The law of supply states that as the price of a good rises, the quantity supplied also rises, and vice versa - assuming all other factors remain constant (ceteris paribus). This is because higher prices increase profit potential, incentivising firms to produce more.
Q2. What does CISTERN stand for in IB Economics?
CISTERN is the acronym for the seven non-price determinants of supply: Costs of factors of production, Indirect taxes, Subsidies, Technological change, Expectations of future prices, Related goods (joint or competitive supply), and Number of firms in the industry. Each factor can shift the supply curve left or right.
Q3. What is the difference between a shift of the supply curve and a movement along it?
A movement along the supply curve is caused only by a change in the price of the good itself - this is called a change in quantity supplied (an expansion or contraction).
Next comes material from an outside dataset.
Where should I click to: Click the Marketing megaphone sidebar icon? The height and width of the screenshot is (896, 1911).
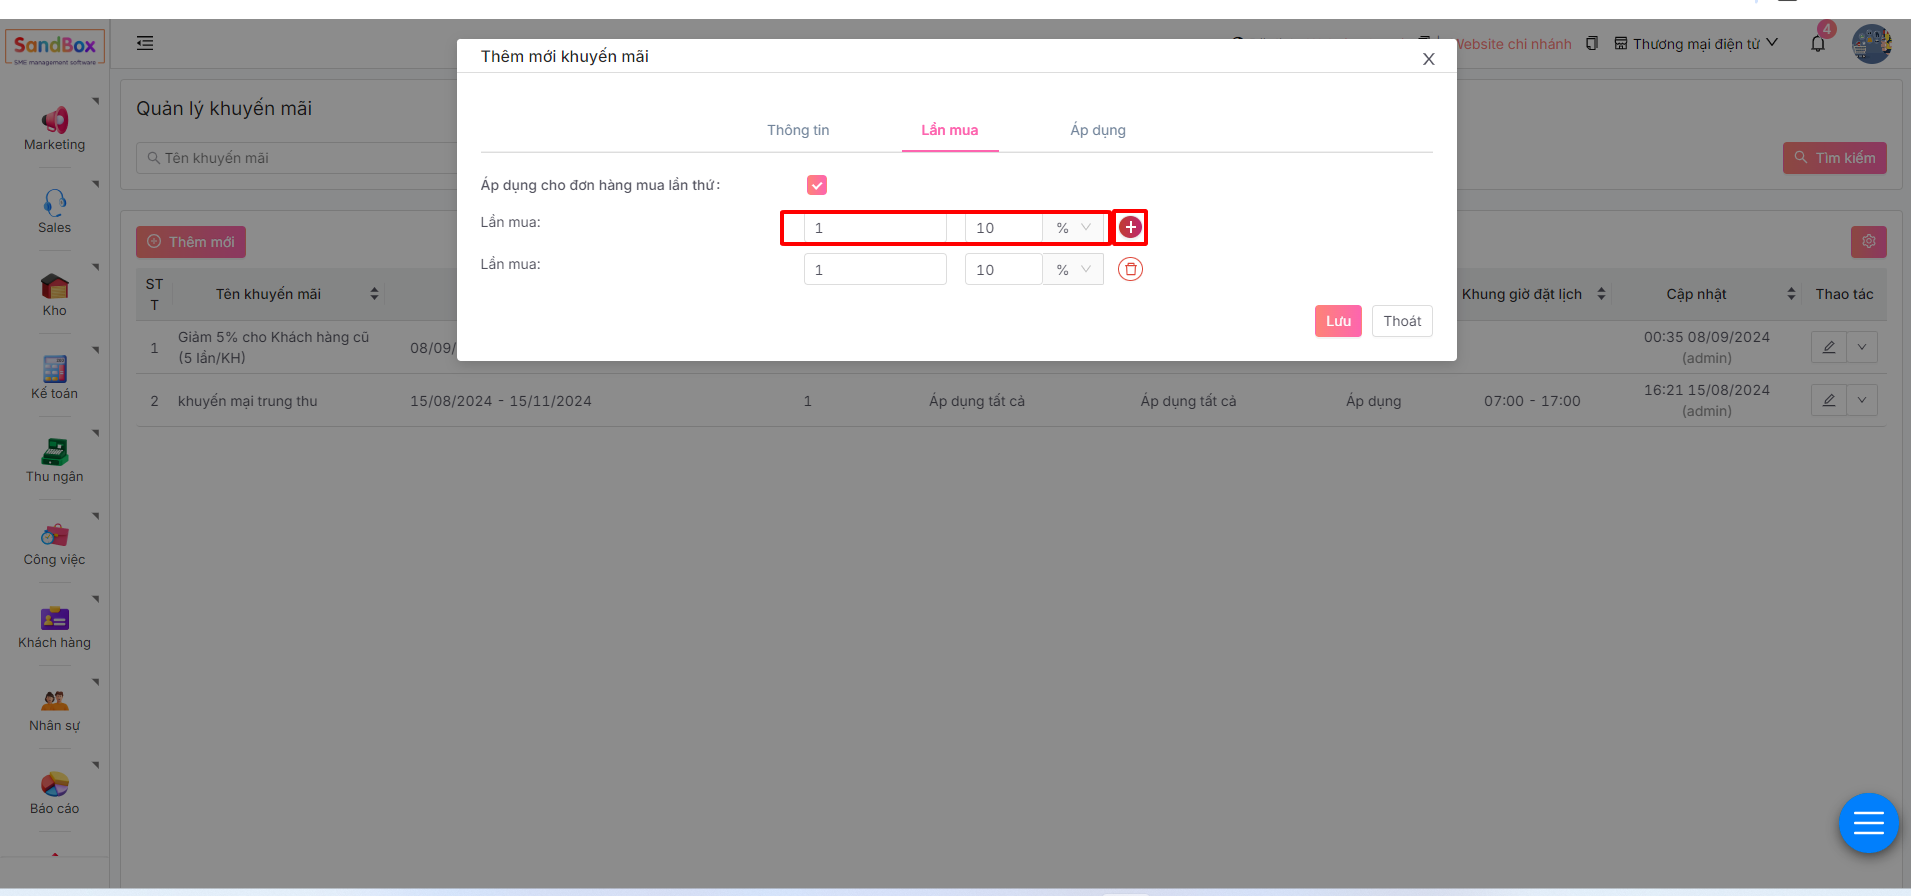pyautogui.click(x=55, y=121)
A shift of the supply curve is caused by a change in any non-price determinant (CISTERN) - this is called a change in supply. The whole curve moves left (supply decreases) or right (supply increases).
Q4. What is the difference between joint supply and competitive supply?
Joint supply occurs when producing one good automatically produces another - for example, beef and leather. If beef production increases, leather supply also rises. Competitive supply occurs when limited resources mean producing more of one good reduces the output of another - for example, a factory choosing between smartphones and smartwatches on the same production line.
Q5. Why does the law of diminishing marginal returns only apply in the short run?
Diminishing marginal returns occur because at least one factor of production is fixed in the short run - for example, factory size or machinery. Adding more variable inputs (like labour) to a fixed factor eventually yields smaller and smaller increases in output. In the long run, all factors of production become variable, so the constraint disappears and firms can expand their full productive capacity.